━━━━━ TEXTE À LIRE ━━━━━
Il faut particulièrement veiller, lors de la réalisation de ce bilan d’imagerie, à l’immobilisation parfaite du patient afin de ne pas générer de déplacement secondaire d’une lésion traumatique instable.
Par ailleurs, il faut se méfier des zones charnières, surtout la jonction cervicothoracique, souvent mal explorée avec les radiographies standards en raison de la superposition des épaules.

A Radiographies standards

Leur utilité persiste en cas d’impossibilité d’accès au scanner ou à l’IRM.

  • Rachis cervical : incidences de face + profil, en dégageant la jonction cervicothoracique ; cliché de face bouche ouverte pour dégager la dent de l’axis (odontoïde).
  • Rachis thoracolombaire : incidences de face + profil.
  • Bassin de face et sacrum de profil.
━━━━━ DONNÉES FOURNIES ━━━━━
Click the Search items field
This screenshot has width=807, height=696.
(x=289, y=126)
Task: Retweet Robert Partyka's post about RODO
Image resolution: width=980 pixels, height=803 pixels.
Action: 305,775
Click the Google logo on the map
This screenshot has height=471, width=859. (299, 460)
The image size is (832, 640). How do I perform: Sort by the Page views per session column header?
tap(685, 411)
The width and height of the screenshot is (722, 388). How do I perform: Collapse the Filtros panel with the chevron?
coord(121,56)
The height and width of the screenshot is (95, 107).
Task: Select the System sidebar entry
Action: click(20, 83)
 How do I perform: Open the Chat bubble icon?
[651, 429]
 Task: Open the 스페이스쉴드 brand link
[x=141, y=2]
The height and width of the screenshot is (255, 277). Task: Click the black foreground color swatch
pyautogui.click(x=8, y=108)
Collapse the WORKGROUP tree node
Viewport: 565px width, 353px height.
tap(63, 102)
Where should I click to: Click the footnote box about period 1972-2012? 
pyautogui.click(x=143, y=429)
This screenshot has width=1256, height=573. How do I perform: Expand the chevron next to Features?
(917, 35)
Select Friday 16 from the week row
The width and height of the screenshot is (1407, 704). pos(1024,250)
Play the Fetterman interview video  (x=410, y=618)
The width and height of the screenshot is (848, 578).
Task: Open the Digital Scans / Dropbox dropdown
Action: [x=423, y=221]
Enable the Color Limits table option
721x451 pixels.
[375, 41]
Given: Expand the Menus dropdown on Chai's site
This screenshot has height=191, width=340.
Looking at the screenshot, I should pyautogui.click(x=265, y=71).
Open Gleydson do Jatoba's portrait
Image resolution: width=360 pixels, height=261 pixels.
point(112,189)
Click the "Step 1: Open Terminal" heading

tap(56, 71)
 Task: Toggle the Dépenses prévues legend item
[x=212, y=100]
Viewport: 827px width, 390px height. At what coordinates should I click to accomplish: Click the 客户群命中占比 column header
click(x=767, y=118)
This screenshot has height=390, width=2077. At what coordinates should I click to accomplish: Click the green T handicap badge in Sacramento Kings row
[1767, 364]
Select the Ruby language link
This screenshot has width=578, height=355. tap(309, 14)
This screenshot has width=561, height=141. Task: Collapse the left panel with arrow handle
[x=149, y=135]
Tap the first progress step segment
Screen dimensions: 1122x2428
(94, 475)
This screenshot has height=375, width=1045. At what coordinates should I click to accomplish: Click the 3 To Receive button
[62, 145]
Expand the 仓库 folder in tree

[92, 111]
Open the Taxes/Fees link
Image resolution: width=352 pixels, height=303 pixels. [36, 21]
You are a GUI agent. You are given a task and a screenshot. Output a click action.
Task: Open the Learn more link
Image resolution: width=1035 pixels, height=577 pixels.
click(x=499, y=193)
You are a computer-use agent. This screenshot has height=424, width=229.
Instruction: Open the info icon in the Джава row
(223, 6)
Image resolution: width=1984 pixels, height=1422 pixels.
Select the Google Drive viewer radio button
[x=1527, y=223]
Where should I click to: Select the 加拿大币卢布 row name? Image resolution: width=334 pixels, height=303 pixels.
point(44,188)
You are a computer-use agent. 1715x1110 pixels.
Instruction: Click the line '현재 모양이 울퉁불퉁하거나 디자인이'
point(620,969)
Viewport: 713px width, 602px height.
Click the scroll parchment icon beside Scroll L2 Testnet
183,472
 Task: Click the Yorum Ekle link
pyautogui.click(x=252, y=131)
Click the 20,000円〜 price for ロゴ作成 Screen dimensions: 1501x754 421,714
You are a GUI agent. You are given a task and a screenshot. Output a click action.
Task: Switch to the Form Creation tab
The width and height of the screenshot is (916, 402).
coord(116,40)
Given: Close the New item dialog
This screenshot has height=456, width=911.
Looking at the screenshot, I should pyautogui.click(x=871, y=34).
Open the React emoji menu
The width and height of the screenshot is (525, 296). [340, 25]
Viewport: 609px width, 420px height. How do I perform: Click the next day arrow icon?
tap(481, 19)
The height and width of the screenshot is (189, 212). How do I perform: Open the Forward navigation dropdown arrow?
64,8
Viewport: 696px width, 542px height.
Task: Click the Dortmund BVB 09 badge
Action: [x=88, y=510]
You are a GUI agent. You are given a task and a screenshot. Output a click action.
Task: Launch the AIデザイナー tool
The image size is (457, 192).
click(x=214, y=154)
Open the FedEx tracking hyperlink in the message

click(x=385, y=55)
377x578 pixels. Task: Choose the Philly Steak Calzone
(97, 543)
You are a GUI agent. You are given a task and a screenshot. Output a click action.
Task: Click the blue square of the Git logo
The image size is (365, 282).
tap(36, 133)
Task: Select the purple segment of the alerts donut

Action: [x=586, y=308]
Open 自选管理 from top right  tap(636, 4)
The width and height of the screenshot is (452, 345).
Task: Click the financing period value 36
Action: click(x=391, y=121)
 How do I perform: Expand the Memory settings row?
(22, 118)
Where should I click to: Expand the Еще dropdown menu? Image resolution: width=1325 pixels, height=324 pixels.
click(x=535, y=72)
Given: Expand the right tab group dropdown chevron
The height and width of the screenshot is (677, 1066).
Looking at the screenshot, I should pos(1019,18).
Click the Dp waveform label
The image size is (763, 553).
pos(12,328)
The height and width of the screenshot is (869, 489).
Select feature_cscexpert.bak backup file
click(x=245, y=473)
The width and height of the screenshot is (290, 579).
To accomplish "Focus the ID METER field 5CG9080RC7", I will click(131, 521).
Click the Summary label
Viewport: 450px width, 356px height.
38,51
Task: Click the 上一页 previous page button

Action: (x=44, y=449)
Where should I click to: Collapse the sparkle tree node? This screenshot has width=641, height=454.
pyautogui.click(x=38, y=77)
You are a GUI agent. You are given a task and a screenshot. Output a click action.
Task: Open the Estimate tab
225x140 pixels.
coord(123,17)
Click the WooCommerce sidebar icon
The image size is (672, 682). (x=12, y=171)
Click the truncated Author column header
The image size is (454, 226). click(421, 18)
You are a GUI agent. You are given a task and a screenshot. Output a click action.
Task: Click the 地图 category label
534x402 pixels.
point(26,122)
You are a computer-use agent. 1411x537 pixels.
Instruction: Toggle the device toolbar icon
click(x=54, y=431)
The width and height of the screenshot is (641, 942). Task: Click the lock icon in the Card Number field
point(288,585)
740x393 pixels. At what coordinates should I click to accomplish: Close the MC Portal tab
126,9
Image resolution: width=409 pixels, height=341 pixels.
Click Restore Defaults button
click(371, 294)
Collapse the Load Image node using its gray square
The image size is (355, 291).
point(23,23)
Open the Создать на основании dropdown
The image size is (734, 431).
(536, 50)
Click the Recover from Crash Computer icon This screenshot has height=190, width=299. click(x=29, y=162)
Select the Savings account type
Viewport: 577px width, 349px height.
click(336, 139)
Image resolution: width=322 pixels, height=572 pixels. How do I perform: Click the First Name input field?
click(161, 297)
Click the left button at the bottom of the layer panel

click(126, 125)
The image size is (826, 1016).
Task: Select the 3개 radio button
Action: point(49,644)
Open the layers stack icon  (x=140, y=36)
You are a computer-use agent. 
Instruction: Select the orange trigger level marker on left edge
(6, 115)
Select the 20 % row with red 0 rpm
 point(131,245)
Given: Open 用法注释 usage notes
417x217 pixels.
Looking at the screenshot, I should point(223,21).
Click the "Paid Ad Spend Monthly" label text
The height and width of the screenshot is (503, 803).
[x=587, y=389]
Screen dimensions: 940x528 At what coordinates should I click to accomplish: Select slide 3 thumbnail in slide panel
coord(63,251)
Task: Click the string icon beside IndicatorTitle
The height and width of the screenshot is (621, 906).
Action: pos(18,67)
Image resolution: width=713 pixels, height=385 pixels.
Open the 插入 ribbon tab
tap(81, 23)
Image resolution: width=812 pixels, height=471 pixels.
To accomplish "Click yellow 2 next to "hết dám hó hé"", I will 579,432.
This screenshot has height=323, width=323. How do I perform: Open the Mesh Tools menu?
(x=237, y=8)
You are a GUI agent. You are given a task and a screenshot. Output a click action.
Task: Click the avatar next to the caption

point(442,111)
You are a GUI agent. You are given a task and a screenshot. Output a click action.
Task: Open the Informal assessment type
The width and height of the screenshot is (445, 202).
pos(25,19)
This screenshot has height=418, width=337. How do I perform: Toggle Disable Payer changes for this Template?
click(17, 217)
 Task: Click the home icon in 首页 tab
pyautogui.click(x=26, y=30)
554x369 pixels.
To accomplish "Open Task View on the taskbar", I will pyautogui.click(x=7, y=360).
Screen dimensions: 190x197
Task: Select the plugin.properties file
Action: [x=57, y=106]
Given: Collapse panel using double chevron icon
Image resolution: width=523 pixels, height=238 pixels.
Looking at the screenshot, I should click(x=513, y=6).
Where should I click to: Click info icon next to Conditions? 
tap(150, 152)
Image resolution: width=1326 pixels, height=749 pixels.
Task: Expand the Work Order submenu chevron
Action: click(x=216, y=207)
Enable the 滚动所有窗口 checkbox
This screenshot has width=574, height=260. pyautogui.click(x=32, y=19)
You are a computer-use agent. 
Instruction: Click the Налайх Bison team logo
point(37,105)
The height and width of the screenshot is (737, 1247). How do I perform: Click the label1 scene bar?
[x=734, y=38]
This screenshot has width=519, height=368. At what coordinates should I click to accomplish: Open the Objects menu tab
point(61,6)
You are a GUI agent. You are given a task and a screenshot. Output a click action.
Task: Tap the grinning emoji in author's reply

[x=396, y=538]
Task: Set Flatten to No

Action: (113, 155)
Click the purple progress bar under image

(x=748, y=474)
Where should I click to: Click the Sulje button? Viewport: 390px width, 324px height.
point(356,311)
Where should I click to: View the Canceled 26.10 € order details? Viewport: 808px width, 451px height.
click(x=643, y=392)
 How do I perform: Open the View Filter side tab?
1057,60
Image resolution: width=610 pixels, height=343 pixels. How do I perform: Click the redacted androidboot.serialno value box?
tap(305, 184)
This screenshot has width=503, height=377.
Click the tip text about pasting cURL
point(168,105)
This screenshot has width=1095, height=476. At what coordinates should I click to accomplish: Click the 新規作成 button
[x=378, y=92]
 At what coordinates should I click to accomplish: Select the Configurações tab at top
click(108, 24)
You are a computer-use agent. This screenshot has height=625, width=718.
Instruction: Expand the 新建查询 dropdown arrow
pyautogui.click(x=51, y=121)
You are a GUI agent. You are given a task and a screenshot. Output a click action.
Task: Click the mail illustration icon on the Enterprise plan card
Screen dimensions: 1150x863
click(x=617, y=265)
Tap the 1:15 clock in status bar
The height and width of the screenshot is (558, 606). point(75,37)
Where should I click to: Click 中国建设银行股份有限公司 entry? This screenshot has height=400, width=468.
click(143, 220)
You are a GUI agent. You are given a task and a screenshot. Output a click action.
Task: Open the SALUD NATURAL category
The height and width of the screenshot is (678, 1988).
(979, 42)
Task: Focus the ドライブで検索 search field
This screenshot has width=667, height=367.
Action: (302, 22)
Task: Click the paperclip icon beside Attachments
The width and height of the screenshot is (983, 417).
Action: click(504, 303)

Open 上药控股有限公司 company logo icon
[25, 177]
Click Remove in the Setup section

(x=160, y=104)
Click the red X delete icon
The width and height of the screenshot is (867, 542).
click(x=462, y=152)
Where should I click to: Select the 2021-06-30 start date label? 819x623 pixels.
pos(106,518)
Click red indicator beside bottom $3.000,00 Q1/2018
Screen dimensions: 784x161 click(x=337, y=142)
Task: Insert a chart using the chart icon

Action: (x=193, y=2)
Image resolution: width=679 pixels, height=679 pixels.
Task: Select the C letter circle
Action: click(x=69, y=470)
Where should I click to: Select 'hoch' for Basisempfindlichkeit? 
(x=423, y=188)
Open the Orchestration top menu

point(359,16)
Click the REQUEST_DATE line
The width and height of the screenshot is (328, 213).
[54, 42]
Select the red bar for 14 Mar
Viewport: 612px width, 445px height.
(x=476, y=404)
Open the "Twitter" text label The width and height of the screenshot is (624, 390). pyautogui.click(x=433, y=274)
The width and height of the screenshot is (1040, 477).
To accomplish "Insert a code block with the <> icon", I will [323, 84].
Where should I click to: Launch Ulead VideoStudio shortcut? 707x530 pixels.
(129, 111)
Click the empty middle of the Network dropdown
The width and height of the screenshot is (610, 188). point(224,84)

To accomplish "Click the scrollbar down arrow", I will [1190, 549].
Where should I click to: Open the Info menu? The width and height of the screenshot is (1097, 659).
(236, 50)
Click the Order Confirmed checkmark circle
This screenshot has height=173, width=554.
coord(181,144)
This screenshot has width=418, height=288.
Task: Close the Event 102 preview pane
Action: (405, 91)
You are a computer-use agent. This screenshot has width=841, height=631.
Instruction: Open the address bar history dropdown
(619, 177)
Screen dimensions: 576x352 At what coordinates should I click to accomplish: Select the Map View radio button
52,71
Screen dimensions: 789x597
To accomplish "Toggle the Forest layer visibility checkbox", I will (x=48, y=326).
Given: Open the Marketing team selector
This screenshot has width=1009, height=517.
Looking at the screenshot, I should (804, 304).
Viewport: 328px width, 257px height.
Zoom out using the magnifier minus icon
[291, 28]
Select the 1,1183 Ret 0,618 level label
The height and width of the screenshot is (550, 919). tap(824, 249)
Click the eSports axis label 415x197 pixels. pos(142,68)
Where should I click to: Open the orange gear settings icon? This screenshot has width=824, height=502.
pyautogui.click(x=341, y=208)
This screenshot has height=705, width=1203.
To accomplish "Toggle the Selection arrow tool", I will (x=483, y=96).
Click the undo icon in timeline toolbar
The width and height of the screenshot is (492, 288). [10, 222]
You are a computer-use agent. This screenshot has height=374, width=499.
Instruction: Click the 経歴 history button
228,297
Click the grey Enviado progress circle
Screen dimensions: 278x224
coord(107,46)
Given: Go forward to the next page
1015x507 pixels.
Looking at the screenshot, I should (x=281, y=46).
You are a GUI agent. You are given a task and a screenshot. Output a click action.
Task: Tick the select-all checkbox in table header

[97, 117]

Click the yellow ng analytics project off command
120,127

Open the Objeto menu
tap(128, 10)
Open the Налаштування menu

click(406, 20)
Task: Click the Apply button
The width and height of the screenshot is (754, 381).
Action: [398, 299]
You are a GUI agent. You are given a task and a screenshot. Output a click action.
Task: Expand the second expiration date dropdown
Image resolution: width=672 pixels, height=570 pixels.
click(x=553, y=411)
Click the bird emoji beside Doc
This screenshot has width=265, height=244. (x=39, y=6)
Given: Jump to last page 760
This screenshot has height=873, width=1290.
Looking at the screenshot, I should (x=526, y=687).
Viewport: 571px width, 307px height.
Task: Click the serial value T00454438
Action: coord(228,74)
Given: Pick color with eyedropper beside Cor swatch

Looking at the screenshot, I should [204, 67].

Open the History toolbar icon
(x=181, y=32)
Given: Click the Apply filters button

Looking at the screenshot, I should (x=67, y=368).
━━━━━
**DÉTAILS DE LA TÂCHE**
Dans le texte à lire, réécrivez plus court le paragraphe qui commence par « Par ailleurs, il faut se méfier », sans perdre ses faits principaux. Vous n'avez pas besoin des lignes pour faire ce travail.

**RÉPONSE PROPOSÉE**
Méfiance aux zones charnières, surtout la jonction cervicothoracique : les épaules superposées la masquent souvent sur les radiographies standards.